Assigning cell values of one raster to the adjacent cells of another using R


I have two spatially projected raster objects that are NOT overlapping. One raster (rk) has reliable values and the values of the other one (dnn) is unreliable.

#reliable
plot(rk)
#unreliable
plot(dnn, add=TRUE, col='gray80')

In this figure (showing a subset of my data), the colors are representing the values of the reliable raster whereas I plotted all unreliable raster pixels as gray. I want to change the unreliable values based on the reliable values. An easier solution to the problem might be assigning the mean of the nearest neighbor values of the surrounding reliable pixels (mean) to the unreliable ones and thereafter merging those together.

I thought the first step might be finding a buffer around each of the gray cells, then finding the mean values within each buffer. However, to deal with the NAs (not including those in computation), I determined the non-NA indexes first

library(raster)
#selecting those index that are non-NAs
idx<-is.na(getValues(dnn))
idx<-which(idx==FALSE)
> length(idx)
[1] 602
#proving that the determined idx is correct
> sum(!is.na(getValues(dnn)))
[1] 602

But I'm getting an error while doing the buffering

#doing buffer for those idx only
for (i in idx[i]) {b(i)<-buffer(dnn[i], width=500)}
Error in (function (classes, fdef, mtable)  : 
  unable to find an inherited method for function ‘buffer’ for signature ‘"numeric"’
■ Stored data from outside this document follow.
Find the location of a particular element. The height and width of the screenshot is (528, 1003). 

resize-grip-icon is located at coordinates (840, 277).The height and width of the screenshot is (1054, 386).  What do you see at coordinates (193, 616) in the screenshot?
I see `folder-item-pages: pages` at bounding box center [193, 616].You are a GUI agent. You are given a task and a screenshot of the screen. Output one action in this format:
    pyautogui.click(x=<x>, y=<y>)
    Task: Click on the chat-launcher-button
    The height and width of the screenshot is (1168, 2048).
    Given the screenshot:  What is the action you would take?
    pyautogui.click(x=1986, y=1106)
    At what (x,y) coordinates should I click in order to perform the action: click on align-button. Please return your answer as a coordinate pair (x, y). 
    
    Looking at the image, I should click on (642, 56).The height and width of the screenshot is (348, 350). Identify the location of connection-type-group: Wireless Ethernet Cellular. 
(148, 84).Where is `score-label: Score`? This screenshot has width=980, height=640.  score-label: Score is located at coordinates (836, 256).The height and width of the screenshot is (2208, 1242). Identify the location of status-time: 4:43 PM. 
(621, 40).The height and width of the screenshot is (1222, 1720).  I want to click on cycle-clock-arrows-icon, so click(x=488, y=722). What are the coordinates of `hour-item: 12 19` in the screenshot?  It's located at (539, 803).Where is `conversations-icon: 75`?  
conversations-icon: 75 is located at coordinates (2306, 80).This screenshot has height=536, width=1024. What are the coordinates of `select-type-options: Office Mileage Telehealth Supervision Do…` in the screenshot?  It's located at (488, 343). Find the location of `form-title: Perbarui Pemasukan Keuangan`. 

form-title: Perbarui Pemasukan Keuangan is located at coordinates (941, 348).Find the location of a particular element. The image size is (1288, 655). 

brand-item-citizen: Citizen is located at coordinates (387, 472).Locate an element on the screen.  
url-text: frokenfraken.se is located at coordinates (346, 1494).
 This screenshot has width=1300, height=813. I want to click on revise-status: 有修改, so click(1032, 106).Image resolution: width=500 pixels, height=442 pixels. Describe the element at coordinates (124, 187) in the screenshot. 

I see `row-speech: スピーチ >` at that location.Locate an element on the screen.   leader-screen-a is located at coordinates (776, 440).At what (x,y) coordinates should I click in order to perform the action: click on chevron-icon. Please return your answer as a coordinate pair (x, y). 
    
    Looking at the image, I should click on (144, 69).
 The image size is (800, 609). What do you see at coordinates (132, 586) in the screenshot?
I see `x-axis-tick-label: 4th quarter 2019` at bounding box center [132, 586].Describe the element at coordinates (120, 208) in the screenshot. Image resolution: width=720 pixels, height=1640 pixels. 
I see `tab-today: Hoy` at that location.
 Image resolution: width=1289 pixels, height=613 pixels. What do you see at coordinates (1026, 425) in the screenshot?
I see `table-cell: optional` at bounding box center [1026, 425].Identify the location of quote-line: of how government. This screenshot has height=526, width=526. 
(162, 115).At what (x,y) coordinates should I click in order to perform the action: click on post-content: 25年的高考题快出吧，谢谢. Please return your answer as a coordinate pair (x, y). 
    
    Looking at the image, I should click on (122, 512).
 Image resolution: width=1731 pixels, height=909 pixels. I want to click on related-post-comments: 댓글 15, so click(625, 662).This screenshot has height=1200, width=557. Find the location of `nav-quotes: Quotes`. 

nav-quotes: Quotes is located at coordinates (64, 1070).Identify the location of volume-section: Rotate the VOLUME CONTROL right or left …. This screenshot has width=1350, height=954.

I'm not sure if this is the right way, even after getting the buffers, calculating the mean (I expect to use the zonal statistics) and assigning those to corresponding gray cells doesn't look like an easy task to me. Any suggestions??


Solution

  • Use a point-pattern approach. Treat each unreliable cell as an x,y coordinate, and all the reliable cells as x,y,Z values. Put the x,y,Z into a spatial interpolation algorithm, such as simple inverse distance weighting or less-simple Kriging, and then predict at the unreliable x,y locations. Put the predicted values back in the grid at the right place.

    The automap package can help you here (also gstat and the R Spatial Task View).